O marketing médico nas redes sociais entrou numa rotina muito parecida com aquele remédio que a gente já conhece bem. Funciona bem no começo e até resolve parte do problema mas, com o tempo, o corpo se acostuma.

Hoje, grande parte do conteúdo médico nas redes sociais cumpre bem o papel de informar. Explica doenças, tratamentos, exames, medicamentos.

Está tudo certo com isso.


O ponto é que o público já se acostumou com essa “pílula” de conteúdo.

A neurociência chama isso de habituação: quando um estímulo se repete demais, o cérebro simplesmente passa a ignorar (Rankin et al., Neurobiology of Learning and Memory).

Na prática, o conteúdo não é ruim, mas não é mais suficiente para ganhar a atenção das pessoas.

 

Muitos médicos continuam nesse modelo por motivos bem compreensíveis:

  • receio de ultrapassar limites do CRM

  • falta de tempo para pensar estrategicamente

  • ou porque estão seguindo exatamente o que todo mundo faz


No final das contas você está postando um monte mas não constrói valor de marca.


E quando não há valor claro, o paciente cria seus próprios critérios de comparação e escolha: preço, convênio, facilidade de agenda.

 

É aqui que o posicionamento médico entra como tratamento eficaz.


Sem posicionamento, ficam soltas algumas perguntas importantes de serem respondidas:

  • Como quero ser reconhecido como médico?

  • Quem estaria disposto a pagar mais para ser atendido por mim?

  • Por que alguém escolheria a mim e não outro nome da lista de convênios?


Pesquisas em marketing de serviços mostram que, em áreas de alto risco percebido como a medicina, as pessoas decidem muito mais por confiança e segurança do que por informação técnica (Berry & Parasuraman, Journal of the Academy of Marketing Science).


O jeito como o paciente decide mudou

Hoje, o paciente pesquisa, compara, observa, procura sinais de confiança…e só depois decide.

Isso está alinhado com o que a Harvard Business Review descreve como jornada de decisão em serviços complexos: a escolha acontece quando o paciente sente clareza e segurança, não quando recebe mais informação (Consumer Decision Journey).

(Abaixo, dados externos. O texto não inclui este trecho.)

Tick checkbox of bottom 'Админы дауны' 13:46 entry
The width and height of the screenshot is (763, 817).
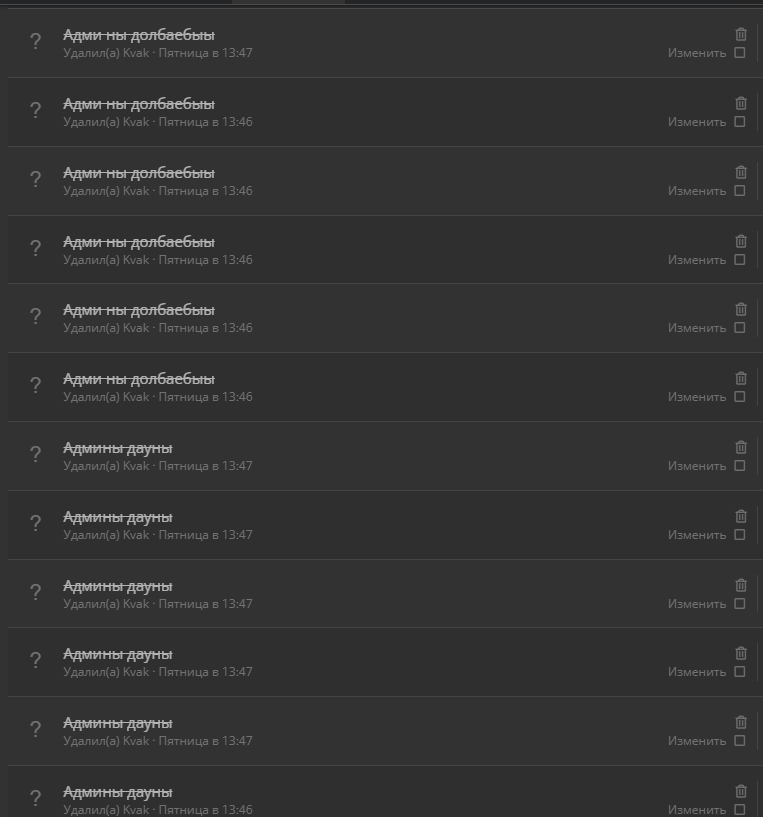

Por isso, estratégias que vivem apenas dentro do Instagram acabam tratando o sintoma, não a causa.

 

Existe um caminho mais promissor

Em vez de disputar atenção o tempo todo com posts vazios e lidar com a pressão de não querer, mas se sentir obrigado a entrar em todas as trends, alguns médicos já entenderam que o primeiro passo não é postar mais, e sim organizar sua identidade profissional e seu plano de marca.


Entender sua essência, o que defendem, para quem fazem sentido e qual experiência desejam oferecer.

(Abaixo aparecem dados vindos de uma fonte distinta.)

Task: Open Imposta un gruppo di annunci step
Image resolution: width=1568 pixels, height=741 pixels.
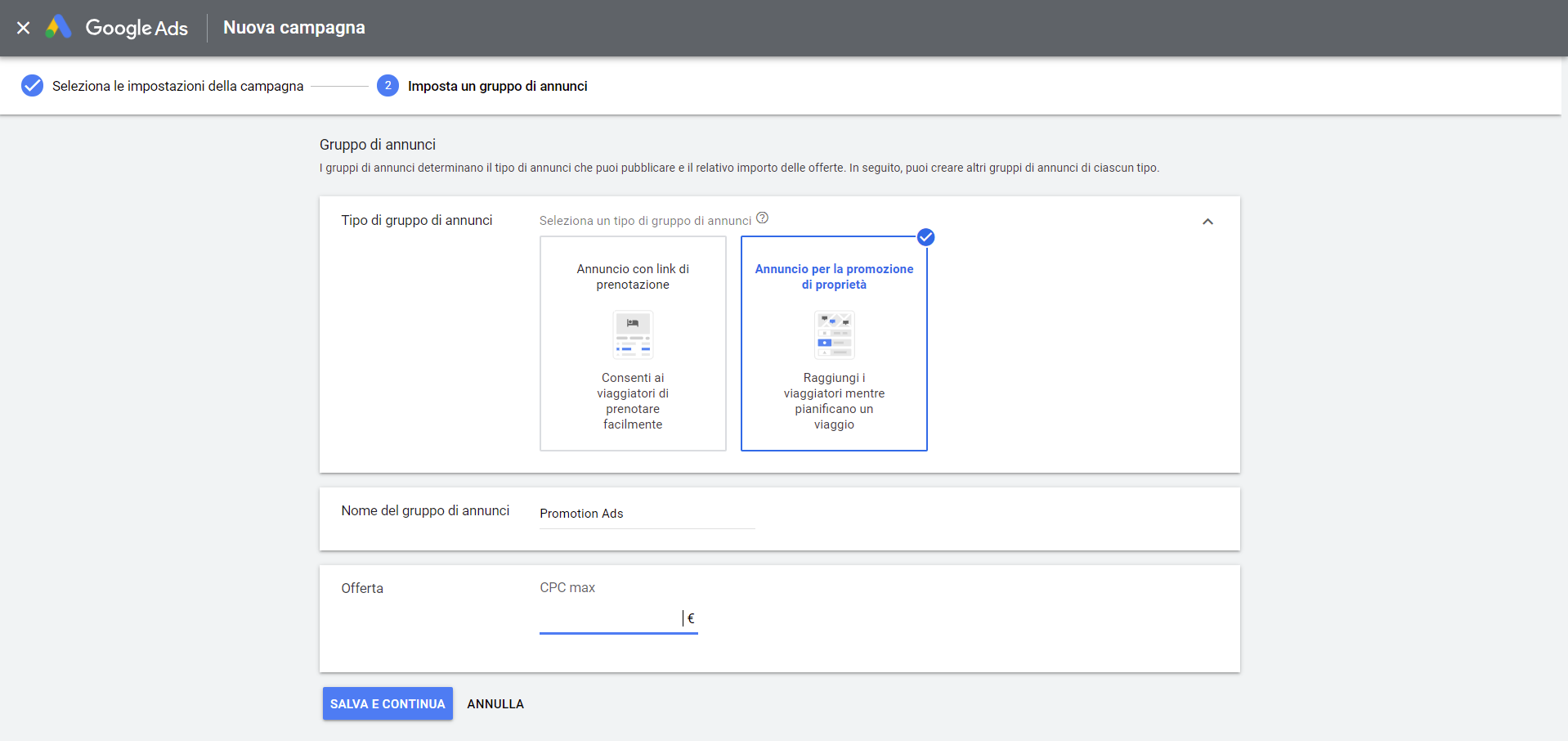Action: (x=497, y=86)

Só depois entram as estratégias de postagens e comunicação, como uma extensão do seu plano de marca.


Curtidas são métricas de vaidade.Construir reputação, confiança e lembrança de marca é inteligência de negócio.


Quando um remédio perde efeito, é porque chegou a hora de repensar o tratamento.

Talvez o marketing médico tradicional nas redes sociais esteja nesse momento.


Não falta conteúdo. Falta intenção. Falta posicionamento médico.


E posicionar não é autopromoção. É ajudar o paciente certo a entender por que você é o profissional certo para ele.